Sprecare di meno: si può fare

Lo spreco alimentare è uno dei paradossi più crudeli del nostro tempo: nazioni, intere parti del mondo in cui si sprecano quantitativi di cibo impressionanti e, all’opposto, Paesi in cui non c’è abbastanza da mangiare e la malnutrizione è una delle piaghe più difficili da abbattere. Secondo la FAO complessivamente nel mondo circa un terzo del cibo prodotto per il consumo umano viene sprecato o va perso; gli sprechi infatti possono avvenire lungo tutta la catena alimentare, dalla produzione alla lavorazione, alla distribuzione, fino ad arrivare all’ultimo stadio, che è quello nel quale il singolo consumatore getta nella spazzatura cibo ancora commestibile, oppure andato a male ma che con una più accorta programmazione avrebbe potuto essere consumato in tempo.

Nella sola Europa si parla di 88 milioni di tonnellate di cibo inutilizzato e un conseguente spreco di miliardi di euro: un ‘crimine morale’ per contrastare il quale sono state intraprese da tempo campagne di prevenzione.

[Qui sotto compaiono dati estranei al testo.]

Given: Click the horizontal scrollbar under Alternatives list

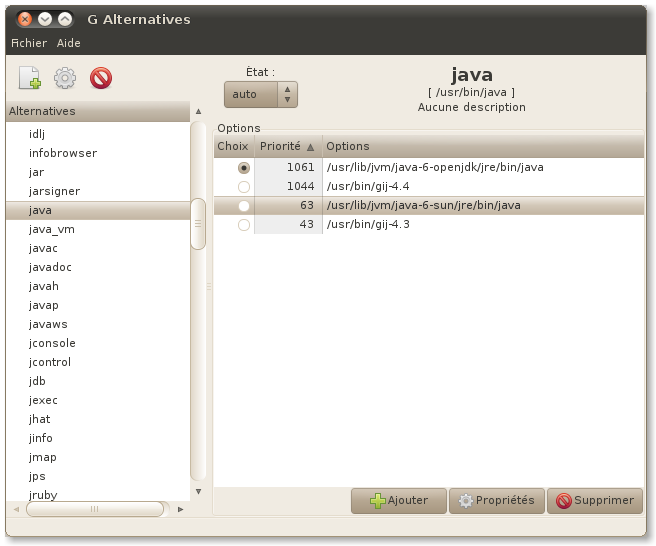Looking at the screenshot, I should tap(95, 509).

In Italia la situazione sembra andare lentamente migliorando rispetto al 2016, quando si stimava uno spreco di 145 kg annui a famiglia; certo c’è ancora molta strada da fare, se ci si sofferma sul dato di 84 kg di cibo ancora gettato via all’anno a famiglia (2,2 milioni di tonnellate di cibo all’anno a livello nazionale), con un costo complessivo di 8,5 miliardi di euro, lo 0,6% del PIL. Ma qualcosa sta cambiando, anche per quanto riguarda la sensibilità e la consapevolezza del problema: il 92% degli italiani si sente triste o in colpa quando butta via degli alimenti e solo il 7% si dichiara indifferente rispetto allo spreco di cibo. Sei italiani su dieci dichiarano di gettare il cibo ancora buono solo una volta al mese (17%), o anche più raramente (43%). Sono i dati del Rapporto 2018 dell’Osservatorio Waste Watcher di Last Minute Market / Swg, monitorati per la nona edizione della campagna Spreco Zero, nata nel 2010 e realizzata in partnership con il ministero dell’Ambiente e i progetti Reduce e 60 Sei Zero, che nonostante il permanere di diverse criticità, lasciano dunque ben sperare per il futuro.

Le verdure sono il cibo più sprecato, seguono latte e latticini, frutta e prodotti da forno, e ancora molto si spreca, per esempio, nelle mense scolastiche dove un terzo dei pasti viene buttato via. Per contrastare il fenomeno sono certamente necessarie campagne capillari di educazione e informazione, a cominciare proprio dalle scuole, anche per diffondere alcune buone abitudini apparentemente banali, ma in realtà molto utili, come imparare a usare correttamente il frigorifero per conservare nel modo migliore i diversi tipi di cibo e soprattutto quelli più deperibili. Ma certamente un contributo importante è stato dato anche dall’introduzione di norme più semplici e di sgravi fiscali per le imprese che vogliono donare cibo a fini di solidarietà.